#### Page extract:
[START]

3. Ask someone who’s been there
One of my client’s worries was that if he stayed in IT, he might be missing out on important career growth. Even the language “stay in IT” and “move into management” suggest that one is stagnant while the other is progress.
But I know there are people at his organization who have been in an individual contributor role in IT for 20 or more years. I suggested he find a few of them and hear about their experience.
In my experience, a lot of younger workers are afraid to approach more experienced workers with questions like that. They don’t want to bother them. Or they’re afraid they’ll say no.
Some people definitely do not take informational interview requests. But I’ve found that most people love to be asked to talk about themselves and share whatever wisdom they’ve acquired over their career.

[END]

#### Input for this task:
[START]

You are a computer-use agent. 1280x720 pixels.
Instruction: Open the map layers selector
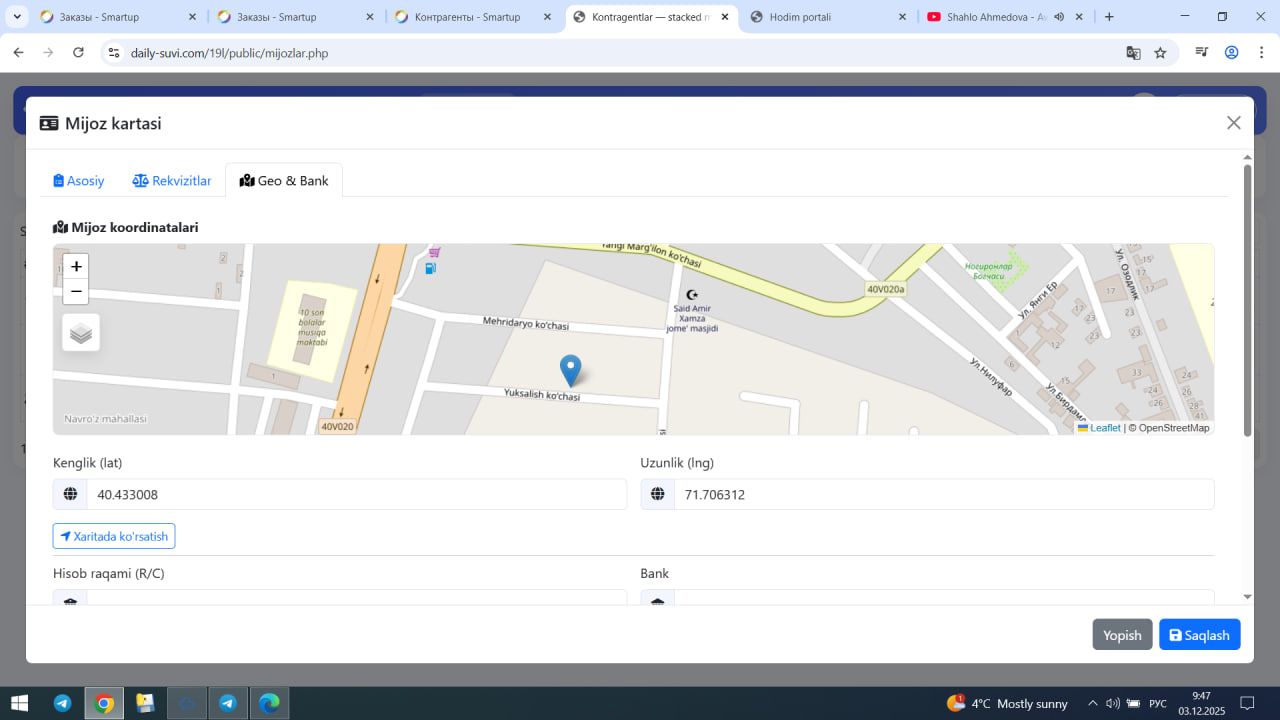(81, 333)
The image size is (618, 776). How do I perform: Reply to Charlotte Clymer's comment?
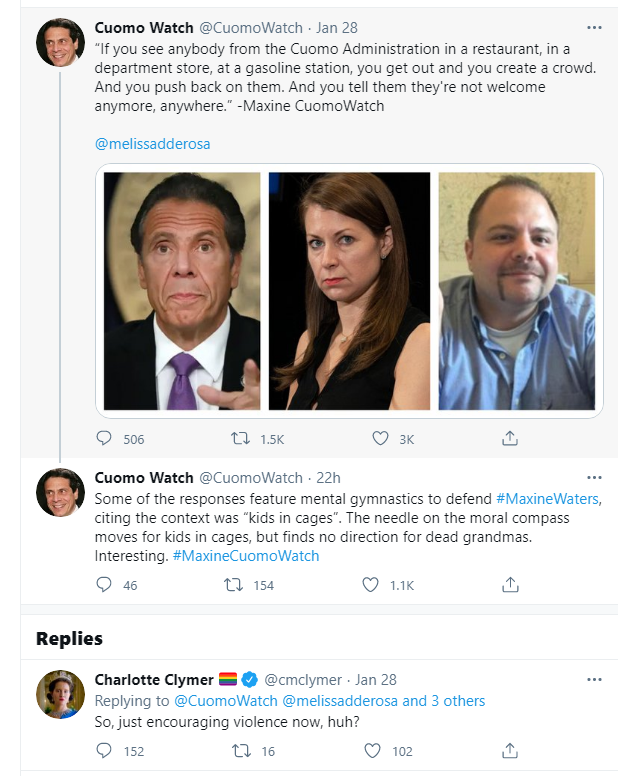pos(104,751)
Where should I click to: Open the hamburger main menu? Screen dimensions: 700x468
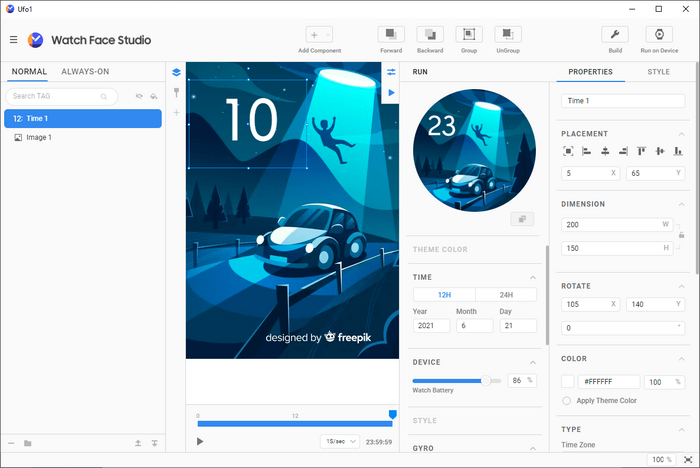click(13, 40)

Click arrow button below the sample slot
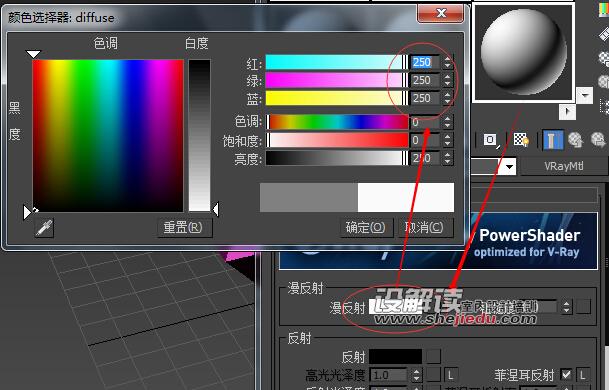pos(567,112)
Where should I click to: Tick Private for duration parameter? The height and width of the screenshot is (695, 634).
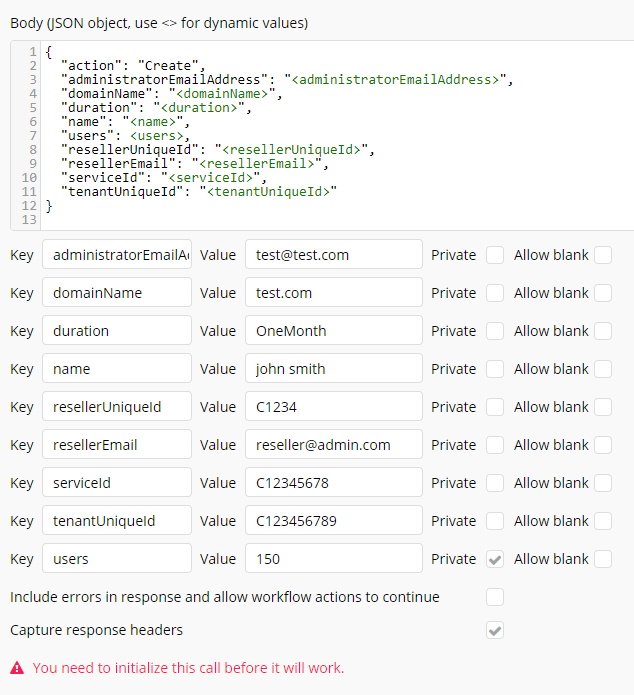(x=495, y=331)
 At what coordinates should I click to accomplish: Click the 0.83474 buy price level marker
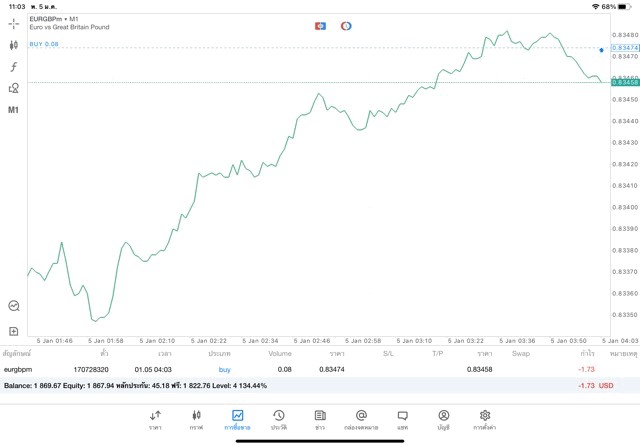[x=623, y=48]
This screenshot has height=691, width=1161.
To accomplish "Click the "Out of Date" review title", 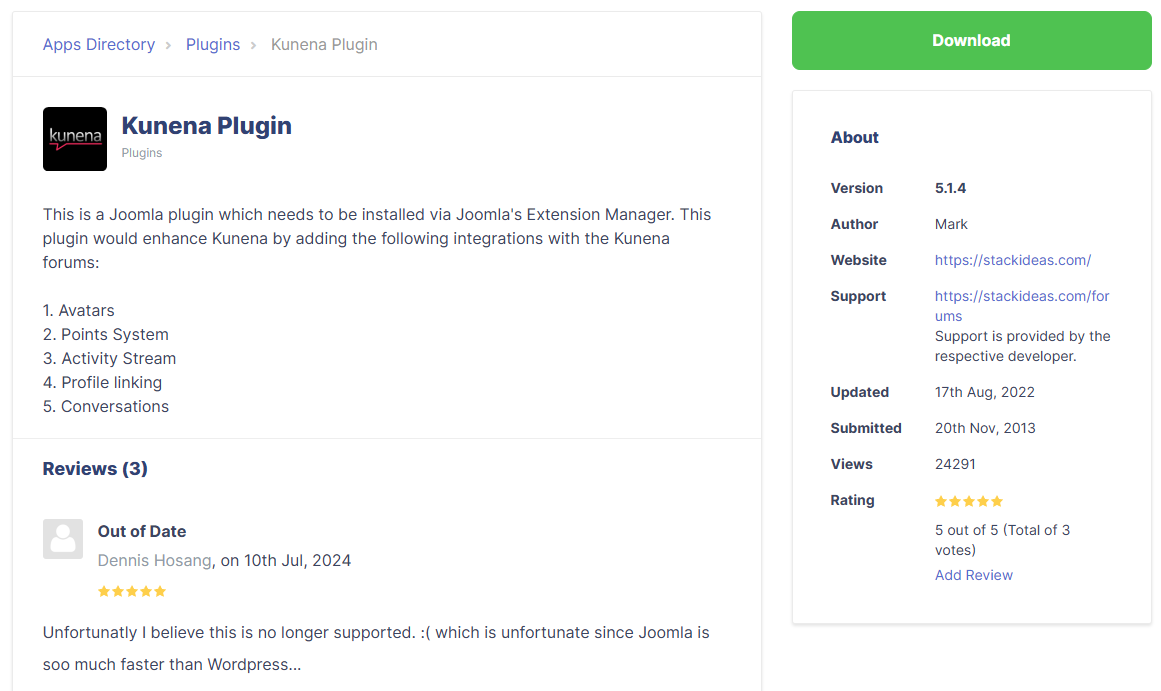I will (x=142, y=531).
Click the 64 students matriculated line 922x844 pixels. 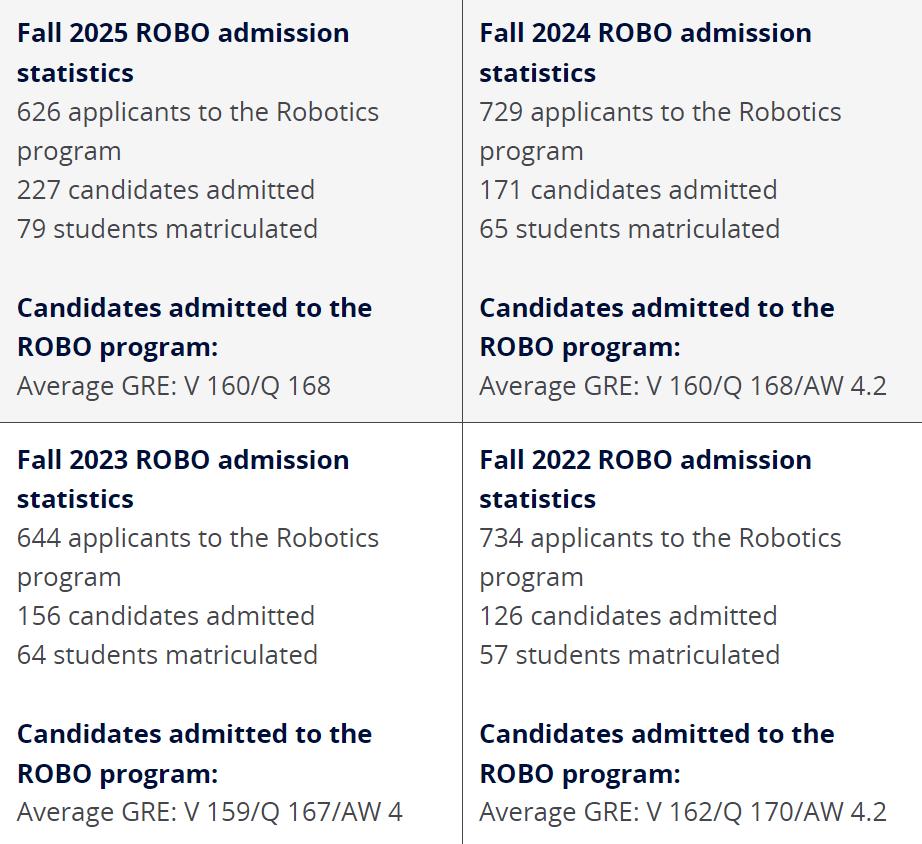[x=167, y=655]
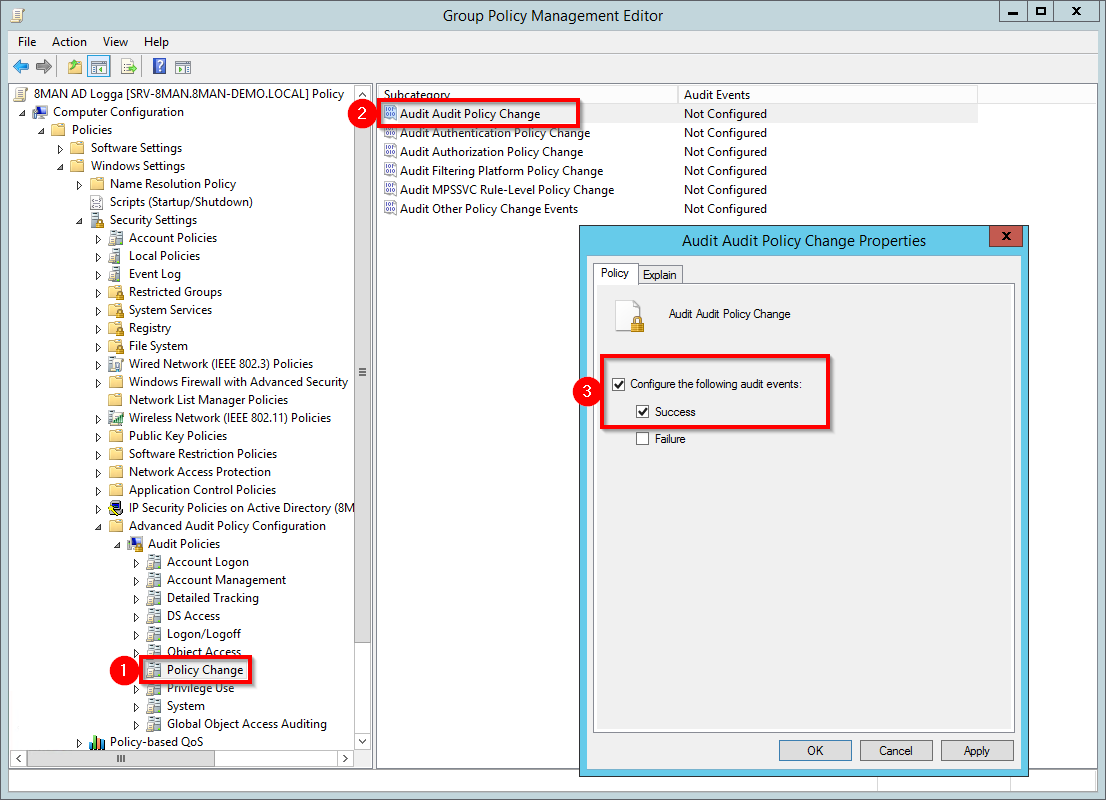
Task: Select the Windows Firewall with Advanced Security node
Action: pyautogui.click(x=238, y=382)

[END]

#### Problem set:
**A)** Print the career advice passage between "But I know there" and "they’ll say no.", inclusive.
**B)** In the rows between the lines holding "Click arrow button below the sample slot" and "(x=495, y=331)", inclusive, switch "Private" to "Public" and return only those lines with everything else unchanged. Leave the pictures out.

#### Exercise responses:
**A)**
But I know there are people at his organization who have been in an individual contributor role in IT for 20 or more years. I suggested he find a few of them and hear about their experience.
In my experience, a lot of younger workers are afraid to approach more experienced workers with questions like that. They don’t want to bother them. Or they’re afraid they’ll say no.

**B)**
Click arrow button below the sample slot
pos(567,112)
Where should I click to: Tick Public for duration parameter? The height and width of the screenshot is (695, 634).
(x=495, y=331)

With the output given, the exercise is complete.